In the middle of an archaeological dig at the center of Philadelphia, alumna and now university researcher Cheryl LaRoche points out the foundation of an 18th century bay window. It is, she says, the precursor of the now-famous Oval Office.
Not far from Independence Hall, the archaeological footprint of the original presidential mansion is being unearthed by LaRoche and fellow researchers with the Independence National Historical Park so the city of Philadelphia can use it as an educational site for visitors. Until 1800, Philadelphia — not Washington — was the capital of the United States and the home of both George Washington and John Adams during all and part of their presidencies, respectively. In its original form, the mansion did not include a bay window, but Washington requested one be added to distinguish the home as that of the president.
His request was granted, and the design of the window was later retained when the White House was built in Washington. LaRoche, an archeologist and cultural heritage specialist for the project, said the relationship between the archaeological foundation and the current White House makes the site particularly interesting.
"The footprint of the house is, for us, the most exciting thing," LaRoche said.
But there is more to the design of the presidential mansion than just windows.
Archeologists at the site recently uncovered a passageway linking the mansion to the area where the kitchens once stood. The new discovery has lent new significance to both the physical impression left behind by the house and the mark the building has left on American history.

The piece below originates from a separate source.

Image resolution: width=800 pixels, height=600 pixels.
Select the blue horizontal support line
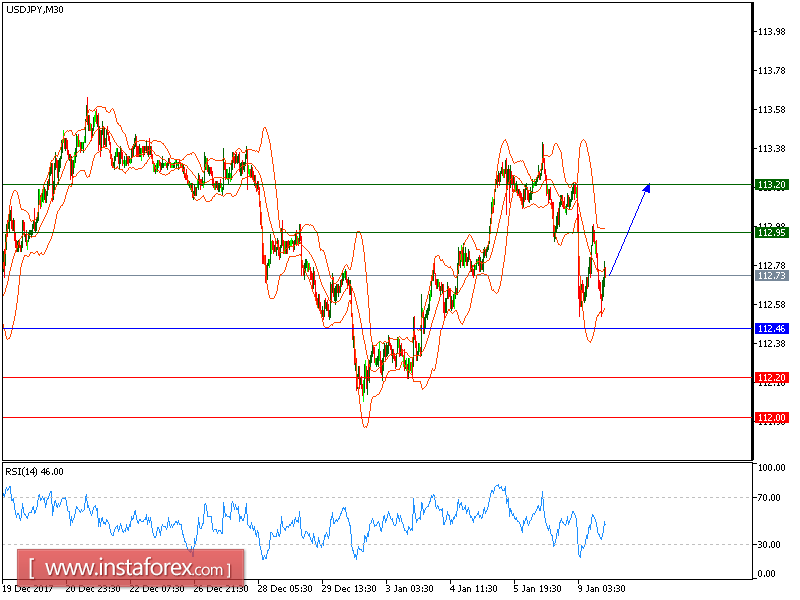200,328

According to LaRoche, who is charged with interpreting the findings of the site for the public, the discovery of the passageway illustrates the need to reconsider centuries of history, particularly the presentation of historical icons like Washington as role models for Americans.

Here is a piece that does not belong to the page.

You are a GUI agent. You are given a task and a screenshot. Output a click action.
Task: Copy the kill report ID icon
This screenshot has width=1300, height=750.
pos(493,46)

For years, LaRoche has worked in various sites north of the Mason-Dixon Line, where many of the large properties were originally slated as manor houses. However, she and other researchers have found convincing evidence that they were at one time slave owning plantations.

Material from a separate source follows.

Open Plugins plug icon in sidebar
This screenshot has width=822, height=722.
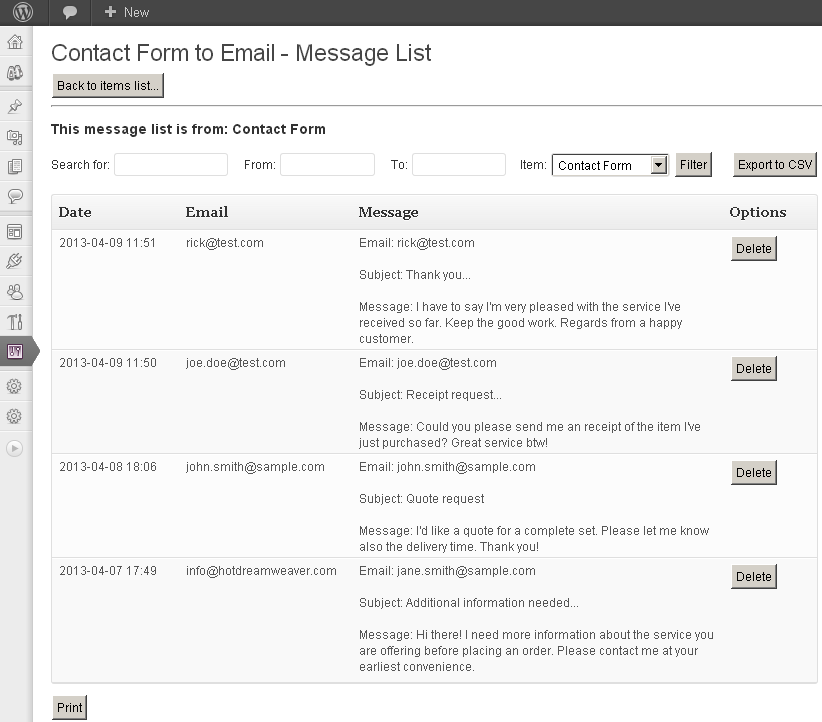15,261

According to LaRoche's research, Washington not only kept a staff of enslaved servants at the presidential mansion in Philadelphia, he circumvented the law of the commonwealth to do so.
At the time of Washington's presidency, Pennsylvania had a law in place that limited the time a person could remain enslaved to six months. LaRoche has found that Washington had a practice at this time of taking his servants outside the state just before the expiration of that six-month time period and then bringing them back. The practice effectively "restarted the clock" on the time limit, LaRoche said. This allowed the Washingtons to maintain favorite slaves like cook Hercules and Martha Washington's personal servant, Ona, indefinitely.
LaRoche believes it is details such as these that dictate the way our society thinks about history. For her, their absence in the public's perception of Washington solidifies the importance of the findings at the former mansion. By uncovering forgotten details like the passageway, she says researchers are helping to paint a more accurate picture of history.
"This has been an exciting opportunity, working with the president's house," LaRoche says.
The archaeological site is part of a new exhibit in the Independence National Historical Park, which already includes Independence Hall and other locations famous in American history. The original plan called for the excavation area to be filled back in once researchers had completed their work, but LaRoche said Philadelphia residents have recently begun a push to keep the actual foundations visible.
The exhibit plan must also be revised to include the discovery of the passageway, LaRoche said, and she expects the plans to face more revisions in the future before a final design is decided upon.
Following the study of the presidential mansion, which has been extended into July, LaRoche hopes to participate in various other projects — ranging from a study of African-American meeting houses in Boston to an effort to save houses in Brooklyn believed to be part of the Underground Railroad from eminent domain threats — before returning to this university to teach in the fall in the American studies department.